■ **Input records**
········

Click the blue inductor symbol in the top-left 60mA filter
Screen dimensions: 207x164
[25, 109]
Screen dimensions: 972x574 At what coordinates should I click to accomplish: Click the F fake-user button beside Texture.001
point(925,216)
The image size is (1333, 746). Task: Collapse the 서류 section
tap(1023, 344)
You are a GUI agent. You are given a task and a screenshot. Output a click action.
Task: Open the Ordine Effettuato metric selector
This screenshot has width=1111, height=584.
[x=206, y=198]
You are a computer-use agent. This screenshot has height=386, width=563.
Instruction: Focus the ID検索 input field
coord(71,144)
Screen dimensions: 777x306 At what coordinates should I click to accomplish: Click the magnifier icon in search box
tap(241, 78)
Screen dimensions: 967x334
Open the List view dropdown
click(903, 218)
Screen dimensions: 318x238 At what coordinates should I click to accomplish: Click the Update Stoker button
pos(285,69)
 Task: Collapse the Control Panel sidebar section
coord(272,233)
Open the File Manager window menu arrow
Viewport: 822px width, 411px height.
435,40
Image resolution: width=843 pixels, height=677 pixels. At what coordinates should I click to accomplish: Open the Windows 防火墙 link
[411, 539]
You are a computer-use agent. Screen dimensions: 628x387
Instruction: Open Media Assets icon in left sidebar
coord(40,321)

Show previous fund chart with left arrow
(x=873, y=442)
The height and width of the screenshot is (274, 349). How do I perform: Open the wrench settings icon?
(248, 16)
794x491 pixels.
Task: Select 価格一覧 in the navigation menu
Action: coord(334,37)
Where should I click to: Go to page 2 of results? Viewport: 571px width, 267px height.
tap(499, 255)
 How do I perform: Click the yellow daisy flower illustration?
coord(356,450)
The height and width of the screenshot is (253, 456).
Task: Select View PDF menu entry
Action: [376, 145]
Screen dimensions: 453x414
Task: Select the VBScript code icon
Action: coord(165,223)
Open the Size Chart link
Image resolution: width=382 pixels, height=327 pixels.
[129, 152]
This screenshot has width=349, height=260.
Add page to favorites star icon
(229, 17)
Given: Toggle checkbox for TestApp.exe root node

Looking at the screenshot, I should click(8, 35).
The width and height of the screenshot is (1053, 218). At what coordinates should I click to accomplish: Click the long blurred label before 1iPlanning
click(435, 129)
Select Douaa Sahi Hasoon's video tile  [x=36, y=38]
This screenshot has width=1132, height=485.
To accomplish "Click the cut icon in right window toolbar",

········

■ **Exercise requirements**
Restate all the material exactly, word for word.

■ **Output for this exercise**
Click the blue inductor symbol in the top-left 60mA filter
Screen dimensions: 207x164
[25, 109]
Screen dimensions: 972x574 At what coordinates should I click to accomplish: Click the F fake-user button beside Texture.001
point(925,216)
The image size is (1333, 746). Task: Collapse the 서류 section
tap(1023, 344)
You are a GUI agent. You are given a task and a screenshot. Output a click action.
Task: Open the Ordine Effettuato metric selector
This screenshot has width=1111, height=584.
[x=206, y=198]
You are a computer-use agent. This screenshot has height=386, width=563.
Instruction: Focus the ID検索 input field
coord(71,144)
Screen dimensions: 777x306 At what coordinates should I click to accomplish: Click the magnifier icon in search box
tap(241, 78)
Screen dimensions: 967x334
Open the List view dropdown
click(903, 218)
Screen dimensions: 318x238 At what coordinates should I click to accomplish: Click the Update Stoker button
pos(285,69)
 Task: Collapse the Control Panel sidebar section
coord(272,233)
Open the File Manager window menu arrow
Viewport: 822px width, 411px height.
435,40
Image resolution: width=843 pixels, height=677 pixels. At what coordinates should I click to accomplish: Open the Windows 防火墙 link
[411, 539]
You are a computer-use agent. Screen dimensions: 628x387
Instruction: Open Media Assets icon in left sidebar
coord(40,321)

Show previous fund chart with left arrow
(x=873, y=442)
The height and width of the screenshot is (274, 349). How do I perform: Open the wrench settings icon?
(248, 16)
794x491 pixels.
Task: Select 価格一覧 in the navigation menu
Action: coord(334,37)
Where should I click to: Go to page 2 of results? Viewport: 571px width, 267px height.
tap(499, 255)
 How do I perform: Click the yellow daisy flower illustration?
coord(356,450)
The height and width of the screenshot is (253, 456).
Task: Select View PDF menu entry
Action: [376, 145]
Screen dimensions: 453x414
Task: Select the VBScript code icon
Action: coord(165,223)
Open the Size Chart link
Image resolution: width=382 pixels, height=327 pixels.
[129, 152]
This screenshot has width=349, height=260.
Add page to favorites star icon
(229, 17)
Given: Toggle checkbox for TestApp.exe root node

Looking at the screenshot, I should click(8, 35).
The width and height of the screenshot is (1053, 218). At what coordinates should I click to accomplish: Click the long blurred label before 1iPlanning
click(435, 129)
Select Douaa Sahi Hasoon's video tile  [x=36, y=38]
This screenshot has width=1132, height=485.
To accomplish "Click the cut icon in right window toolbar",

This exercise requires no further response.